[Instructions to follow]
Repeat every item below word for word, keeping each line as it appears.

[Information shown]
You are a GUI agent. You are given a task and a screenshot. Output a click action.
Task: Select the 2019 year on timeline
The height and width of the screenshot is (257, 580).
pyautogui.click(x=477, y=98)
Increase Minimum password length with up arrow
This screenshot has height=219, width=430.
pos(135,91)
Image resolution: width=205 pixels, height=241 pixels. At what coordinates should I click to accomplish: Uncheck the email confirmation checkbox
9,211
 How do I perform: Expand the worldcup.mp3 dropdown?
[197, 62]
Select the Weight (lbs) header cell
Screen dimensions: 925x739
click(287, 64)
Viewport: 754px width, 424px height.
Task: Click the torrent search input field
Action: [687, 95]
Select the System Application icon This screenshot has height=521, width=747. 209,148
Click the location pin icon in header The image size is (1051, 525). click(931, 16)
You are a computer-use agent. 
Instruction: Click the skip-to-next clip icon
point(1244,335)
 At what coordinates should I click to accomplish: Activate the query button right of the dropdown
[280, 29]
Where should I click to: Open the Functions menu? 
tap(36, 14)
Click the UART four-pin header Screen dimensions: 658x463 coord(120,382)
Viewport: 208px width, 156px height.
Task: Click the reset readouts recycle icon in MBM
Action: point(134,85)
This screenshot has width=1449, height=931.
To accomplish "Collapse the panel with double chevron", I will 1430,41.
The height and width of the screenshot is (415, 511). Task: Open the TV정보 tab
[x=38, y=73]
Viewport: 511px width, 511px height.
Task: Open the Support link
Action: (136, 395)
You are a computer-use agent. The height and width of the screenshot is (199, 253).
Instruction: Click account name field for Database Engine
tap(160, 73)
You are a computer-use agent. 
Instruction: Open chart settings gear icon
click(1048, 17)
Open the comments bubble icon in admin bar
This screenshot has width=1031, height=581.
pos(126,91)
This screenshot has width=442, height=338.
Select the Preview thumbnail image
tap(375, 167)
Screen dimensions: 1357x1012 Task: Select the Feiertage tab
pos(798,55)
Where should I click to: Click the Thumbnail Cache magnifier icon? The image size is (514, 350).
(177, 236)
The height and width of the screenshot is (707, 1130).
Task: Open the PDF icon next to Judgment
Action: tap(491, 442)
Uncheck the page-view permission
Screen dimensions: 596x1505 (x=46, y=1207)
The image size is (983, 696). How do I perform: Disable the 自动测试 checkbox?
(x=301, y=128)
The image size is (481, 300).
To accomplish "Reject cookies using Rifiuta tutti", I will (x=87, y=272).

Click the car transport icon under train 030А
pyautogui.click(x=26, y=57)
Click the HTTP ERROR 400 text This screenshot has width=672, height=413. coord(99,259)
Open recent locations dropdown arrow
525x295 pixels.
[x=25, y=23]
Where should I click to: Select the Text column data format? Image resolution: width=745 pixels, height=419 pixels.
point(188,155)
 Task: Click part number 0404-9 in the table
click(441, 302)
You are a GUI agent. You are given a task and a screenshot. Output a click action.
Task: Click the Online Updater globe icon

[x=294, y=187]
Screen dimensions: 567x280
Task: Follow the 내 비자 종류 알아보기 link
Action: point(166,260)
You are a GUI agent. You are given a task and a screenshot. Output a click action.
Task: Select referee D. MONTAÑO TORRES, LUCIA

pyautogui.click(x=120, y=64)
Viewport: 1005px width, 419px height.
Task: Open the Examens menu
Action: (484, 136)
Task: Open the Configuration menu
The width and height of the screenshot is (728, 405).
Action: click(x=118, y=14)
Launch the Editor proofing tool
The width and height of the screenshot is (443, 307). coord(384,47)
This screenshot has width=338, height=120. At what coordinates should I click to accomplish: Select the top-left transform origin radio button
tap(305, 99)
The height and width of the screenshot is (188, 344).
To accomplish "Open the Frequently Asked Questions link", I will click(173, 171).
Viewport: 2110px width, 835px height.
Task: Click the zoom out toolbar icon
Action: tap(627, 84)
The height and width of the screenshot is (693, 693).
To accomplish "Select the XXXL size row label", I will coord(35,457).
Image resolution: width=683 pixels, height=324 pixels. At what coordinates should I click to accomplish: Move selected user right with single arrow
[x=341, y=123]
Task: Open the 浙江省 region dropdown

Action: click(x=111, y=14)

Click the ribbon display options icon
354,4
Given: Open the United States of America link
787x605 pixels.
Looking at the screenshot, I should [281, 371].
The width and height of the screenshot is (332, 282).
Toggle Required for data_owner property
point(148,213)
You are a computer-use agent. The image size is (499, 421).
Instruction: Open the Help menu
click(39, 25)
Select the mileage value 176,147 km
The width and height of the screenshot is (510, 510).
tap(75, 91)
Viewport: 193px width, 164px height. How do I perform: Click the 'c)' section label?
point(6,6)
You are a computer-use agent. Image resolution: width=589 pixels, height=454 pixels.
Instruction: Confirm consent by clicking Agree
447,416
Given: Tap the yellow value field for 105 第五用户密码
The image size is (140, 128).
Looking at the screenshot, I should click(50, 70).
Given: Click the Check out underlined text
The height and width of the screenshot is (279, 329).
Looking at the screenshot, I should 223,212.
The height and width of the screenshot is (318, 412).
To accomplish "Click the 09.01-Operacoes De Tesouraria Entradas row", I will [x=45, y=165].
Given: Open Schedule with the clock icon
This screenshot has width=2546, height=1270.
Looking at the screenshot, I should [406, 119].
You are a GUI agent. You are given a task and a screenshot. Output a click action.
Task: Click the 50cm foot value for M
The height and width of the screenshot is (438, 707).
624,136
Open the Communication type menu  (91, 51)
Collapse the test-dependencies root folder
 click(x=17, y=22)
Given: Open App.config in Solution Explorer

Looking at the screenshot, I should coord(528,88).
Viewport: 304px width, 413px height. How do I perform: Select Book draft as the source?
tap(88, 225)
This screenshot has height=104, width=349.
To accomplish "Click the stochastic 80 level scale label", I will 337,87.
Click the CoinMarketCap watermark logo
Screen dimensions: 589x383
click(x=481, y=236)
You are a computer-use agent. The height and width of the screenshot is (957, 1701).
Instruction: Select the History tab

[Result below]
You are a GUI agent. You are given a task and a screenshot. Output a click action.
Task: Select the 2019 year on timeline
The height and width of the screenshot is (257, 580).
pyautogui.click(x=477, y=98)
Increase Minimum password length with up arrow
This screenshot has height=219, width=430.
pos(135,91)
Image resolution: width=205 pixels, height=241 pixels. At what coordinates should I click to accomplish: Uncheck the email confirmation checkbox
9,211
 How do I perform: Expand the worldcup.mp3 dropdown?
[197, 62]
Select the Weight (lbs) header cell
Screen dimensions: 925x739
click(287, 64)
Viewport: 754px width, 424px height.
Task: Click the torrent search input field
Action: [687, 95]
Select the System Application icon This screenshot has height=521, width=747. 209,148
Click the location pin icon in header The image size is (1051, 525). click(931, 16)
You are a computer-use agent. 
Instruction: Click the skip-to-next clip icon
point(1244,335)
 At what coordinates should I click to accomplish: Activate the query button right of the dropdown
[280, 29]
Where should I click to: Open the Functions menu? 
tap(36, 14)
Click the UART four-pin header Screen dimensions: 658x463 coord(120,382)
Viewport: 208px width, 156px height.
Task: Click the reset readouts recycle icon in MBM
Action: point(134,85)
This screenshot has width=1449, height=931.
To accomplish "Collapse the panel with double chevron", I will 1430,41.
The height and width of the screenshot is (415, 511). Task: Open the TV정보 tab
[x=38, y=73]
Viewport: 511px width, 511px height.
Task: Open the Support link
Action: (136, 395)
You are a computer-use agent. The height and width of the screenshot is (199, 253).
Instruction: Click account name field for Database Engine
tap(160, 73)
You are a computer-use agent. 
Instruction: Open chart settings gear icon
click(1048, 17)
Open the comments bubble icon in admin bar
This screenshot has width=1031, height=581.
pos(126,91)
This screenshot has width=442, height=338.
Select the Preview thumbnail image
tap(375, 167)
Screen dimensions: 1357x1012 Task: Select the Feiertage tab
pos(798,55)
Where should I click to: Click the Thumbnail Cache magnifier icon? The image size is (514, 350).
(177, 236)
The height and width of the screenshot is (707, 1130).
Task: Open the PDF icon next to Judgment
Action: tap(491, 442)
Uncheck the page-view permission
Screen dimensions: 596x1505 (x=46, y=1207)
The image size is (983, 696). How do I perform: Disable the 自动测试 checkbox?
(x=301, y=128)
The image size is (481, 300).
To accomplish "Reject cookies using Rifiuta tutti", I will (x=87, y=272).

Click the car transport icon under train 030А
pyautogui.click(x=26, y=57)
Click the HTTP ERROR 400 text This screenshot has width=672, height=413. coord(99,259)
Open recent locations dropdown arrow
525x295 pixels.
[x=25, y=23]
Where should I click to: Select the Text column data format? Image resolution: width=745 pixels, height=419 pixels.
point(188,155)
 Task: Click part number 0404-9 in the table
click(441, 302)
You are a GUI agent. You are given a task and a screenshot. Output a click action.
Task: Click the Online Updater globe icon

[x=294, y=187]
Screen dimensions: 567x280
Task: Follow the 내 비자 종류 알아보기 link
Action: point(166,260)
You are a GUI agent. You are given a task and a screenshot. Output a click action.
Task: Select referee D. MONTAÑO TORRES, LUCIA

pyautogui.click(x=120, y=64)
Viewport: 1005px width, 419px height.
Task: Open the Examens menu
Action: (484, 136)
Task: Open the Configuration menu
The width and height of the screenshot is (728, 405).
Action: click(x=118, y=14)
Launch the Editor proofing tool
The width and height of the screenshot is (443, 307). coord(384,47)
This screenshot has width=338, height=120. At what coordinates should I click to accomplish: Select the top-left transform origin radio button
tap(305, 99)
The height and width of the screenshot is (188, 344).
To accomplish "Open the Frequently Asked Questions link", I will click(173, 171).
Viewport: 2110px width, 835px height.
Task: Click the zoom out toolbar icon
Action: tap(627, 84)
The height and width of the screenshot is (693, 693).
To accomplish "Select the XXXL size row label", I will coord(35,457).
Image resolution: width=683 pixels, height=324 pixels. At what coordinates should I click to accomplish: Move selected user right with single arrow
[x=341, y=123]
Task: Open the 浙江省 region dropdown

Action: click(x=111, y=14)

Click the ribbon display options icon
354,4
Given: Open the United States of America link
787x605 pixels.
Looking at the screenshot, I should [281, 371].
The width and height of the screenshot is (332, 282).
Toggle Required for data_owner property
point(148,213)
You are a computer-use agent. The image size is (499, 421).
Instruction: Open the Help menu
click(39, 25)
Select the mileage value 176,147 km
The width and height of the screenshot is (510, 510).
tap(75, 91)
Viewport: 193px width, 164px height. How do I perform: Click the 'c)' section label?
point(6,6)
You are a computer-use agent. Image resolution: width=589 pixels, height=454 pixels.
Instruction: Confirm consent by clicking Agree
447,416
Given: Tap the yellow value field for 105 第五用户密码
The image size is (140, 128).
Looking at the screenshot, I should click(50, 70).
Given: Click the Check out underlined text
The height and width of the screenshot is (279, 329).
Looking at the screenshot, I should 223,212.
The height and width of the screenshot is (318, 412).
To accomplish "Click the 09.01-Operacoes De Tesouraria Entradas row", I will [x=45, y=165].
Given: Open Schedule with the clock icon
This screenshot has width=2546, height=1270.
Looking at the screenshot, I should [406, 119].
You are a GUI agent. You are given a task and a screenshot. Output a click action.
Task: Click the 50cm foot value for M
The height and width of the screenshot is (438, 707).
624,136
Open the Communication type menu  (91, 51)
Collapse the test-dependencies root folder
 click(x=17, y=22)
Given: Open App.config in Solution Explorer

Looking at the screenshot, I should coord(528,88).
Viewport: 304px width, 413px height. How do I perform: Select Book draft as the source?
tap(88, 225)
This screenshot has height=104, width=349.
To accomplish "Click the stochastic 80 level scale label", I will 337,87.
Click the CoinMarketCap watermark logo
Screen dimensions: 589x383
click(x=481, y=236)
You are a computer-use agent. The height and width of the screenshot is (957, 1701).
Instruction: Select the History tab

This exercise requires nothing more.